自然災害・金融危機・食料不足・戦争などニュースが途切れることはないが、歴史を遡るとそんな出来事は世界のどこかで常に起こってきていたし、過去の方が科学技術や医療は発達していなかったから、よっぽどハードだっただろうと思う。80年前の日本には原爆が落ちて、国中が焼け野原になった。先人の努力の甲斐もあり、驚異的な経済的発展を遂げ物質面でも格段に豊かになった。本当にありがたいことだ。しかし、物質的な豊かさの反面、精神的な豊かさの欠如、社会的貧困など現代社会は多くの課題を抱えている。
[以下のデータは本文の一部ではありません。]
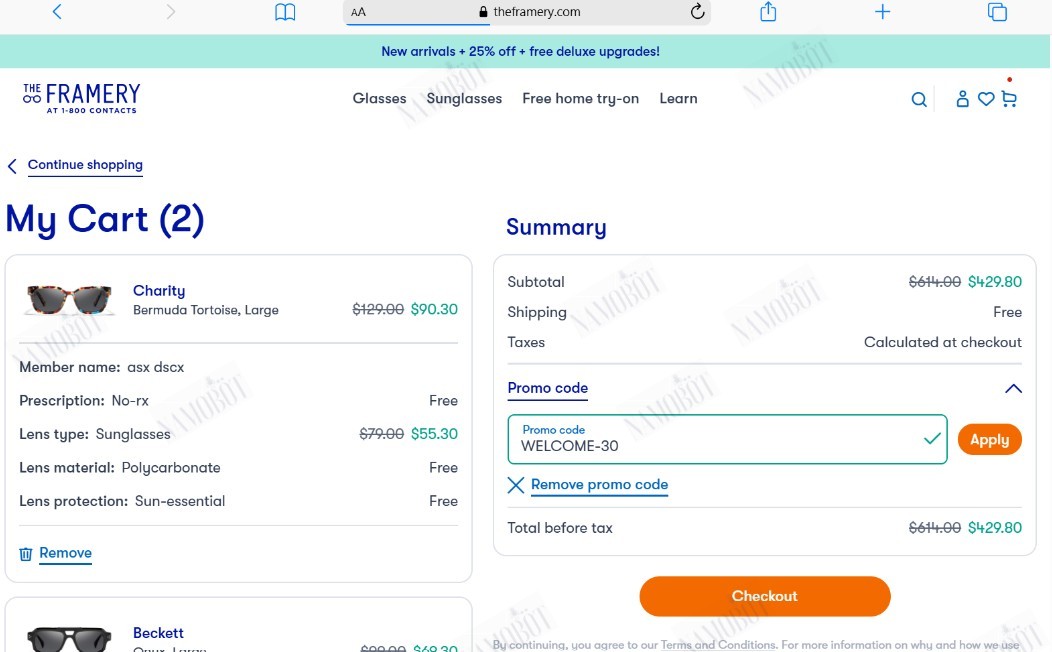Open a new browser tab

click(x=882, y=11)
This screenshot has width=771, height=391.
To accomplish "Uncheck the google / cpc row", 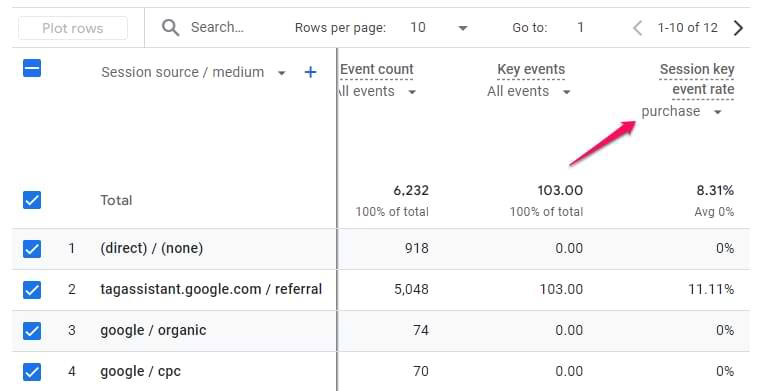I will pos(32,372).
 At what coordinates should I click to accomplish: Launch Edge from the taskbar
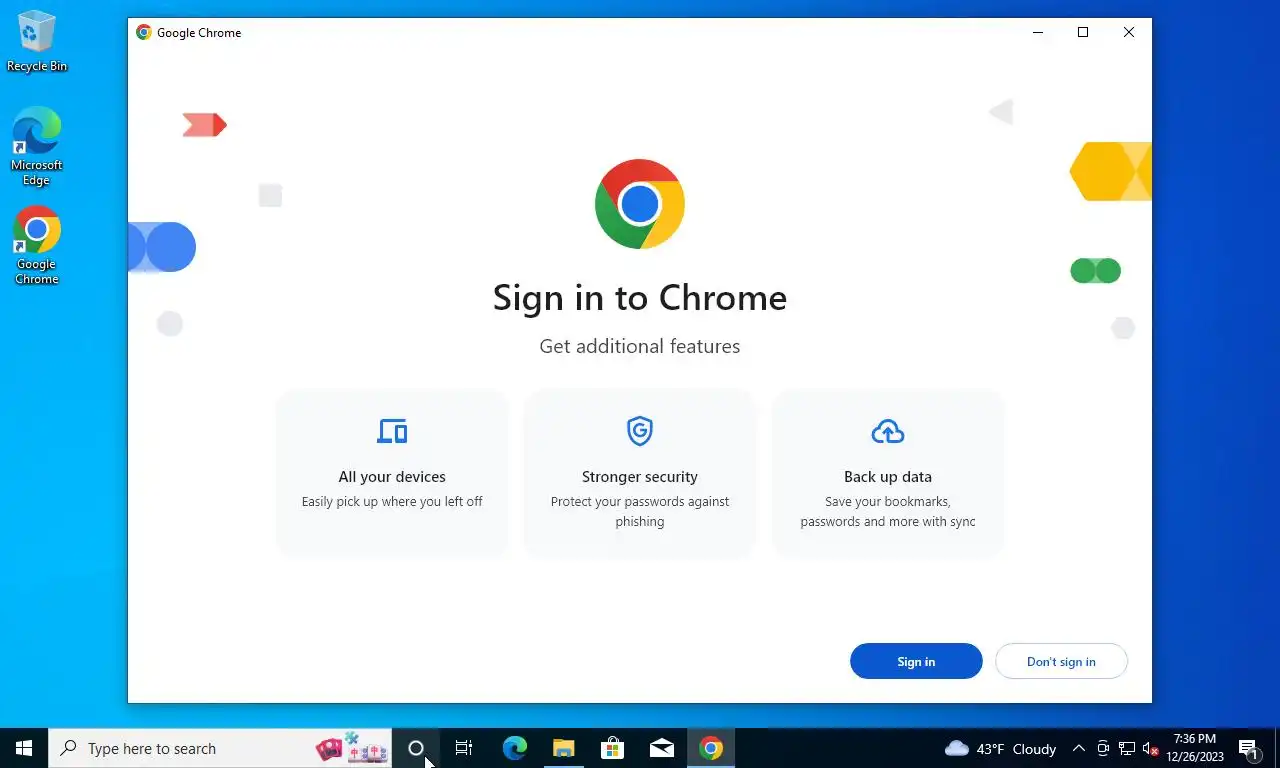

国のGDPの高まりと同時に幸福感は増大するが、一定水準に達すると、幸福感の増大は頭打ちになるようだ。幸福概念は「個人が自由であること」「共同体としての善なるあり方であること」の大きく2つ考え方に分かれ、日本人の幸福感は、欧米の自己実現や自尊心よりも、関係性調和や人並み感といった感覚が要因となる傾向があるらしい。世の中全体でみれば、物質的には豊かになり、個人としての自由も享受できているが、社会の共同体としての幸福の追求は市場原理主義の下で放置されてきたように感じる。
いまここで、ふと我に返り、自分の回りを見わたすと、目の前には、PC、机、部屋、家、外に出れば、車、道路、鉄道など、自分が生きるために必要なもの、社会活動のために必要なインフラがある。この自分を取り囲む全てには、それを設計し製作に携わった人々がいる。この視点を拡大するならば 、今生きている自らの身体を形づくる物質、呼吸する空気は、この地球にある動物、植物などの生命体が源となっている。過去の全ての先に今があり、今が未来を創っている。
人間一人ひとり、自らが過去から連綿と続く命の先にいる存在で、今この現代に生きていることの奇跡に気付くことができれば、地球という共同体の中で自らが生かされていることに幸福感を感じられると思う。目の前の出来事に不安を煽られたとしても、幸せかどうかは自分が決めるものだ。幸福感はあくまで主観的なものだから。
今の自分の意識が未来の全てにつながることに気付き、いま共にある存在すべてに敬意をもち感謝する意識が拡がっていけば、「みんな楽しい未来が創られる」に違いない。